Hall-of-Fame catcher Al López caught for Day in 1931. In an Associated Press interview, Lopez recounted a story about a 1931 exhibition game against the New York Yankees. "The fans had been reading about him being a champion hog caller, so they all started calling 'Yip, yip yeeee!' He strikes out the first hitter, puts the ball and glove down and lets out this call. He strikes out the next batter and does it again. Babe Ruth was on deck, and he gets a big kick out of it. He's laughing at this guy. Then he has Ruth with two strikes. It gets real quiet. The fans are hoping he'll strike out Ruth so he can yell again. On the third pitch, Ruth hits one a mile over the fence. Henry Clyde Day never did his hog call again."

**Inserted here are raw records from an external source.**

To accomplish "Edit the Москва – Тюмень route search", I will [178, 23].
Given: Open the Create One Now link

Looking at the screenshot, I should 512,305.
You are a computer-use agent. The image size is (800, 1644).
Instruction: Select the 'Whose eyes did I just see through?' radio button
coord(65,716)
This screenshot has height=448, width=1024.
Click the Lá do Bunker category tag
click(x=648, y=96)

==Unsuccessful arm surgery==
In 1932, Day pitched 145 innings for the Minneapolis Millers, going 9–8, but by 1933, Day's pitching arm was shot, and he was released by Baltimore in August 1933. Day reportedly "brooded almost continually" over the end of his pitching career. Desperate to revive his pitching career, Day went to the world-renowned Mayo Clinic in Rochester, Minnesota for a delicate and expensive operation to restore his arm. Day told his family that he had spent $10,000 on the arm, and he was "crestfallen" when the surgery proved unsuccessful.

==Suicide==
Aside from the deterioration of his arm, Day's life had been riddled with problems. His brother Lemmie was also a promising pitcher who had his leg amputated in 1922 and later died from "blood poisoning." In 1929, Day's mother committed suicide by drinking poison, and his father died of a heart attack in 1932.

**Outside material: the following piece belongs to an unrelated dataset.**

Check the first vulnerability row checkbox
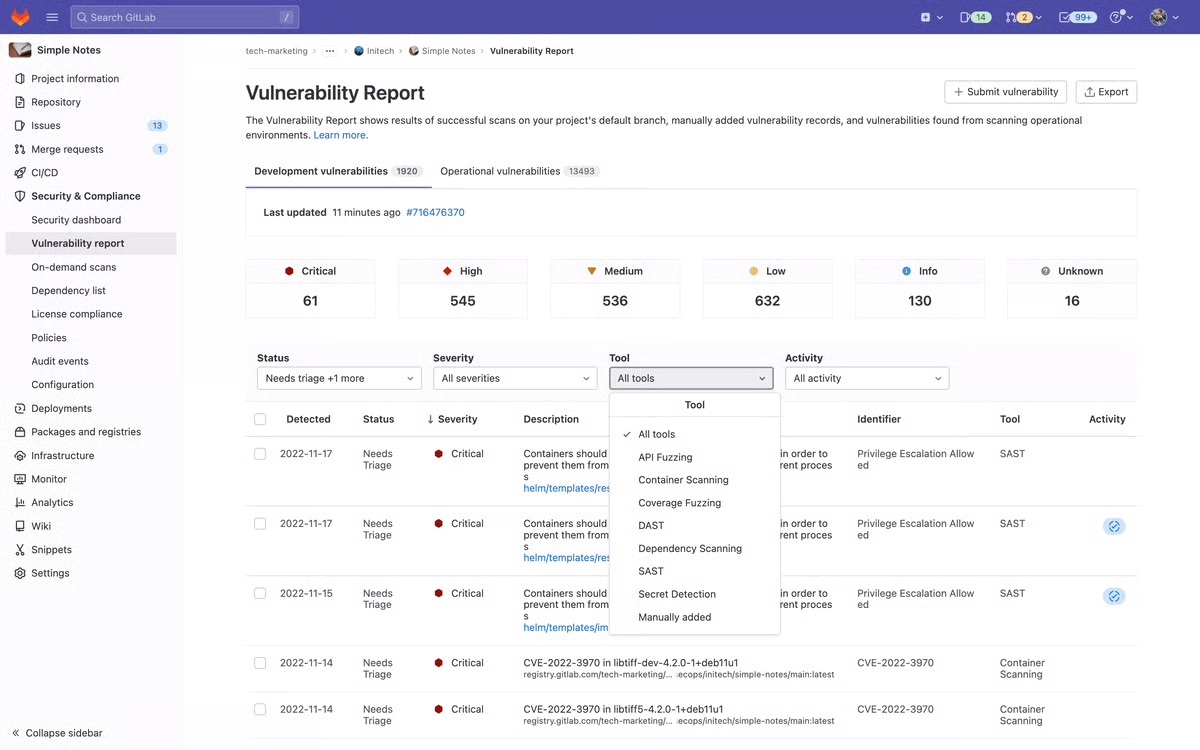This screenshot has height=750, width=1200. tap(259, 453)
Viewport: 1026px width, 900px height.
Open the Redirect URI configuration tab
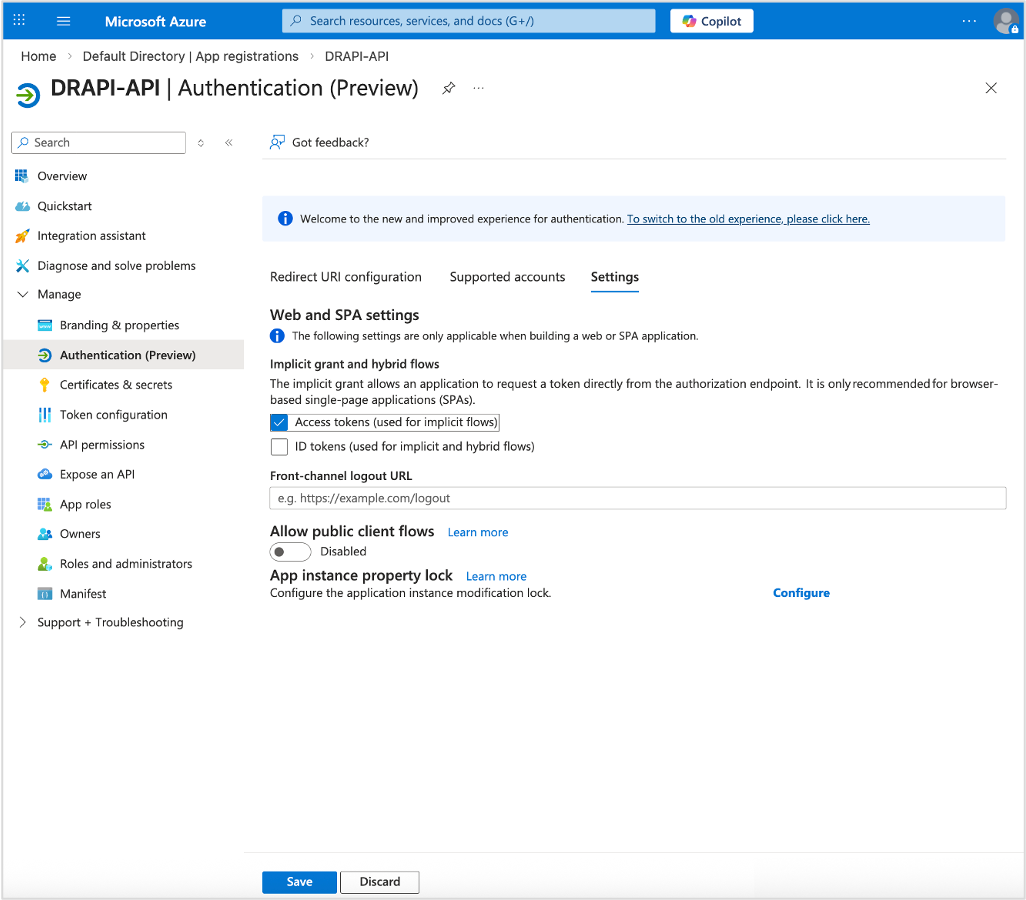click(x=346, y=277)
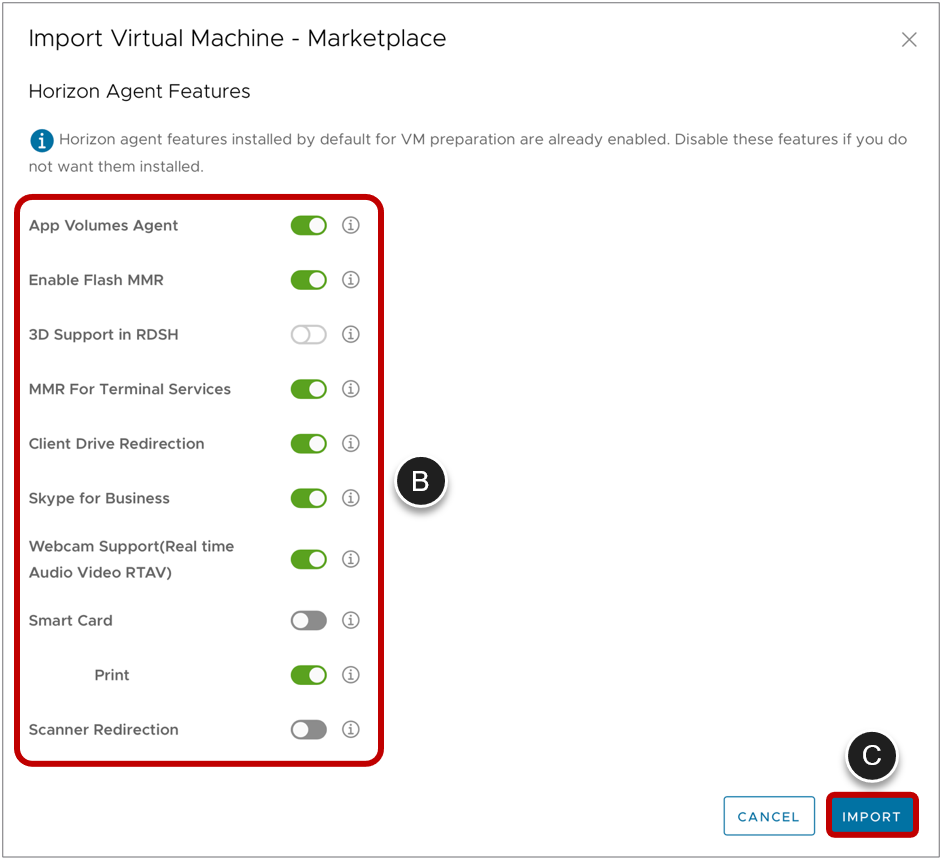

In early 1934, Day's wife of eleven years gave birth to a baby boy, but Day was despondent at the loss of his pitching arm. Day reportedly turned to alcohol and in March 1934, traveled to Kansas City, "seeking treatment for lapses of memory." On March 21, while staying in the apartment of former teammate Max Thomas, Day slit his throat with a hunting knife. Thomas tried to stop Day but was pushed aside. His funeral in Pea Ridge was attended by more than 500 people.

Day was buried at the Pea Ridge Cemetery in Pea Ridge, Arkansas.